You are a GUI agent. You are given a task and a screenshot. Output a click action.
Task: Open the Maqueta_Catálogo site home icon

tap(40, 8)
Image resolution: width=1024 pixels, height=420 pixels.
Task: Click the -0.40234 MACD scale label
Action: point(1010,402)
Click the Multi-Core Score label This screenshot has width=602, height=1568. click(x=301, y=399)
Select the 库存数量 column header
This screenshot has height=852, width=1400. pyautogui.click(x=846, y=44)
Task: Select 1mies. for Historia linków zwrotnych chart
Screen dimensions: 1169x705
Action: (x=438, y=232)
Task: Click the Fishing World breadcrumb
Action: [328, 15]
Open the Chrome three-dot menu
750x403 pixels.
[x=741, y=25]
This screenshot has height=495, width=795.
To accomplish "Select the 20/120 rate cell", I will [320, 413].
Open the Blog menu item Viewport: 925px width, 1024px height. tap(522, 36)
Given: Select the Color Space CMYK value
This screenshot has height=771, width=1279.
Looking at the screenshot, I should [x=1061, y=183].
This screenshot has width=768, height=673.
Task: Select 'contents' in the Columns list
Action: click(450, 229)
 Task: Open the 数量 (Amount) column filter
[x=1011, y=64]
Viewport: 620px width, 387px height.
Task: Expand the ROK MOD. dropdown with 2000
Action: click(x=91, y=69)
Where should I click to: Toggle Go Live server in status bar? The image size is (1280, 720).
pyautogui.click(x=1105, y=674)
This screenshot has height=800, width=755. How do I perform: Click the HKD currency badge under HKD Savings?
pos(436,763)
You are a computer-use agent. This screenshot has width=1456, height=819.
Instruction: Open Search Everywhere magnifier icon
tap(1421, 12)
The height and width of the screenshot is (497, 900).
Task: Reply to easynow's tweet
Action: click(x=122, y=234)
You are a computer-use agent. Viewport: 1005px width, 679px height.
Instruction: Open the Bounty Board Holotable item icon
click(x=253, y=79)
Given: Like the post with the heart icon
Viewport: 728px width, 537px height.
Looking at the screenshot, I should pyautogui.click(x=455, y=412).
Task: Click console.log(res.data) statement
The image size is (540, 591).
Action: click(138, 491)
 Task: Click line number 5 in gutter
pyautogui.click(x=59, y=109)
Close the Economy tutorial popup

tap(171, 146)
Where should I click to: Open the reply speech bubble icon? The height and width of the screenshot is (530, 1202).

====

What you return must be the lines above that run from the line with "Task: Select 1mies." to the line with "Given: Select the Color Space CMYK value", inclusive, each copied exactly.

Task: Select 1mies. for Historia linków zwrotnych chart
Screen dimensions: 1169x705
Action: (x=438, y=232)
Task: Click the Fishing World breadcrumb
Action: [328, 15]
Open the Chrome three-dot menu
750x403 pixels.
[x=741, y=25]
This screenshot has height=495, width=795.
To accomplish "Select the 20/120 rate cell", I will [320, 413].
Open the Blog menu item Viewport: 925px width, 1024px height. tap(522, 36)
Given: Select the Color Space CMYK value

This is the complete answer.